▶ _DIRECTIONS FOR THIS TASK_:
Filter the lines below, copying out each one that contains the string "Viewport". Treat case as significant.

▶ _Data items_:
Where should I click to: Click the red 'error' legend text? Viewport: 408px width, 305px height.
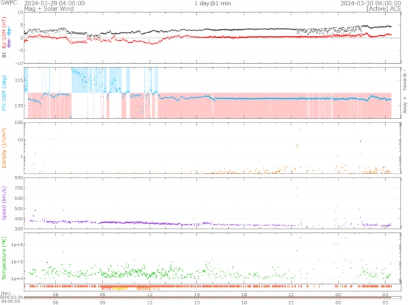(x=106, y=288)
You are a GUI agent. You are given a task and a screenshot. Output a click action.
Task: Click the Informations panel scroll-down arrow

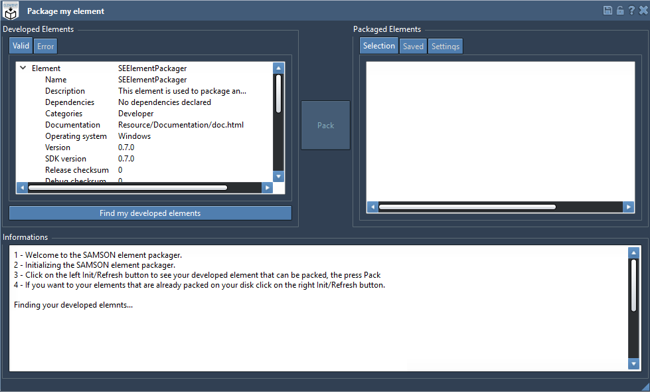633,363
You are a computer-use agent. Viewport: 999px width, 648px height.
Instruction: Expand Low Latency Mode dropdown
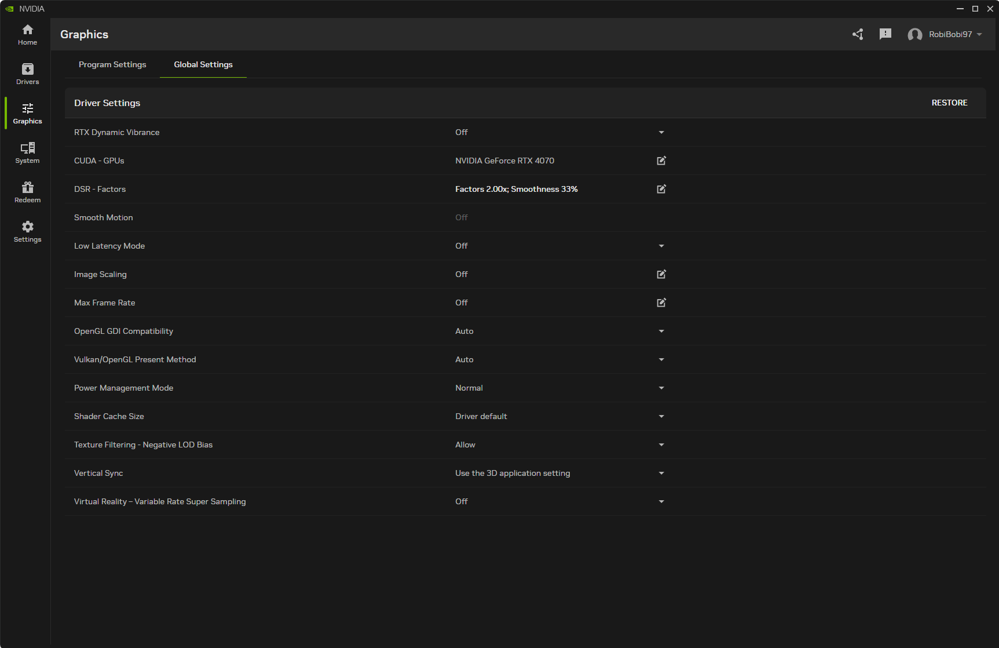point(661,246)
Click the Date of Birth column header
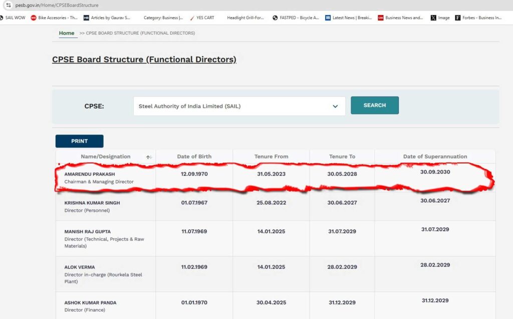Screen dimensions: 513x319 pos(194,157)
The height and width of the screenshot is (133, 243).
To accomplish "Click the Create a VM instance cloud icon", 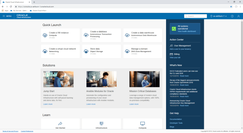I will point(45,35).
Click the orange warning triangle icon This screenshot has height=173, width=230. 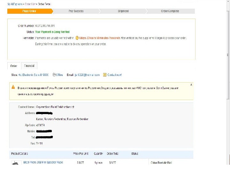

▶ _TASK OUTPUT_:
Where should I click to: Click the red 'error' legend text? Viewport: 408px width, 305px height.
You are a computer-use agent. Viewport: 999px width, 648px height.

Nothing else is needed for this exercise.